*ENTRIES PROVIDED*
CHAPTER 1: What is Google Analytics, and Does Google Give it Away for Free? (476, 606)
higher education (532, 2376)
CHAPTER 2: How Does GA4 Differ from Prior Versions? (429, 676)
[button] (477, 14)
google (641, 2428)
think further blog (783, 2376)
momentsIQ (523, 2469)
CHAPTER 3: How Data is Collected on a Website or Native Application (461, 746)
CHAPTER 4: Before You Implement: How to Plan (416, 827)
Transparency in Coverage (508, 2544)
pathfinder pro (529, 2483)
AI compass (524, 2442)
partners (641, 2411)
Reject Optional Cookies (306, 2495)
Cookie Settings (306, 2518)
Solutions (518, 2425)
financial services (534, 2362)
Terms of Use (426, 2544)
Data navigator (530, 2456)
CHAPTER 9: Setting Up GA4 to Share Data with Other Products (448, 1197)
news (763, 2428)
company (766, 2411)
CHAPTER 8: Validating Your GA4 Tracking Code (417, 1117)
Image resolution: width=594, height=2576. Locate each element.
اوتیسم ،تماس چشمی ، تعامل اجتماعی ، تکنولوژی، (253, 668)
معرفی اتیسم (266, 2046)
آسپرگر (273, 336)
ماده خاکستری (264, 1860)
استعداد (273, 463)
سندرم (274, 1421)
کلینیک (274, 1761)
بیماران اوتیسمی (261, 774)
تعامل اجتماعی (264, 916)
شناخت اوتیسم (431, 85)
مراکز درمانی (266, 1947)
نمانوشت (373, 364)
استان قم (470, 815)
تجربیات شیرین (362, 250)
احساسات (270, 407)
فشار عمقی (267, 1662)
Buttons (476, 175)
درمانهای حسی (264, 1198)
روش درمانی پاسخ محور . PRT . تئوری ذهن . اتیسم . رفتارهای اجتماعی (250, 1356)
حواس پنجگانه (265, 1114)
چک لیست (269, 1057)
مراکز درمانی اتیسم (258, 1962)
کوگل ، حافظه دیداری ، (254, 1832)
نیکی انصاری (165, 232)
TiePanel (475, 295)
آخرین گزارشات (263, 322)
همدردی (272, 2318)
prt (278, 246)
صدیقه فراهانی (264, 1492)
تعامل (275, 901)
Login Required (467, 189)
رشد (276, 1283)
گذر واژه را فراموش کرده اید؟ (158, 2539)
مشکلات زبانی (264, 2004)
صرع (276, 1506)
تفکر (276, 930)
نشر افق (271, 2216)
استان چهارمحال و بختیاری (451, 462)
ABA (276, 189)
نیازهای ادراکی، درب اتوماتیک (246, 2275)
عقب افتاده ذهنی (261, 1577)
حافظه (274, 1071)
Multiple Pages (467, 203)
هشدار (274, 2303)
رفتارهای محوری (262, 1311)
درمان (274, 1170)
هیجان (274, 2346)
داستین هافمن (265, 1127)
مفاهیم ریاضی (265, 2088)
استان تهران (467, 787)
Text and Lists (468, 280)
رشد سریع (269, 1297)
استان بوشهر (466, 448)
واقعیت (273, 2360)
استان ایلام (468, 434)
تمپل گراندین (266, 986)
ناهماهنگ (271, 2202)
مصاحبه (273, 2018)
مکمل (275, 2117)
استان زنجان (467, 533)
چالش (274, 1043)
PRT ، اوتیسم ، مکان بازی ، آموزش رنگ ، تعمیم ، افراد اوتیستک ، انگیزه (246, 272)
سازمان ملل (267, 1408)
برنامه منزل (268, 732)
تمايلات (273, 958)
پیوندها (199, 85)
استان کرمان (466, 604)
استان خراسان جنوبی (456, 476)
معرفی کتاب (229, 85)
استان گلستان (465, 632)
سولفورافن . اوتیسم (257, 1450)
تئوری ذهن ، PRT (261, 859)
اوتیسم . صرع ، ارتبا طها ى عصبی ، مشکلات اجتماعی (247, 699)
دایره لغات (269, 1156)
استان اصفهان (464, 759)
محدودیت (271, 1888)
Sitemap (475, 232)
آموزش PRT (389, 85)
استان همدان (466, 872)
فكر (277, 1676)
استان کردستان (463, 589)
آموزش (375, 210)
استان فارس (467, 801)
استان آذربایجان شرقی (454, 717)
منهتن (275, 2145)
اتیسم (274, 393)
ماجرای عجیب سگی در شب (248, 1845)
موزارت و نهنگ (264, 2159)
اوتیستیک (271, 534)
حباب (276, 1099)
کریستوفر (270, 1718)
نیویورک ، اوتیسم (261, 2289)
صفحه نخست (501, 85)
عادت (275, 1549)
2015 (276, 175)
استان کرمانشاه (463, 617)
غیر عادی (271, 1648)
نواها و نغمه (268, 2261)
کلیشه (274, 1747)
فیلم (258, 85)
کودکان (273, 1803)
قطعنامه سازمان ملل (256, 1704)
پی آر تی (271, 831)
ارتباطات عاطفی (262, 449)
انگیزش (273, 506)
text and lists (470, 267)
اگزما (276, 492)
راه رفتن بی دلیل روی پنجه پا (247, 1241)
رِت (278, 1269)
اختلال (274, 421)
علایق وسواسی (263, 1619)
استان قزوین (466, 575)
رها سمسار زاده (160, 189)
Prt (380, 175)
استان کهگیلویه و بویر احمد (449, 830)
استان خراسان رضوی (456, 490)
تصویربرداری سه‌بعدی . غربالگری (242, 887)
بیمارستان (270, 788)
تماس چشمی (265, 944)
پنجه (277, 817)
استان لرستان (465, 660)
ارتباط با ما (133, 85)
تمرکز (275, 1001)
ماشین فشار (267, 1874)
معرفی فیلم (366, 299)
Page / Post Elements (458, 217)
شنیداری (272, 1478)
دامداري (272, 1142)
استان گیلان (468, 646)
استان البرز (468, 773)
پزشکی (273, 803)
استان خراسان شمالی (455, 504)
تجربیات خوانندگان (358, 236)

*REQUIRED WORK*
Check each line above for the word "تماس" and copy the ones that have it.

*RESPONSE TO THIS EXERCISE*
اوتیسم ،تماس چشمی ، تعامل اجتماعی ، تکنولوژی، (253, 668)
تماس چشمی (265, 944)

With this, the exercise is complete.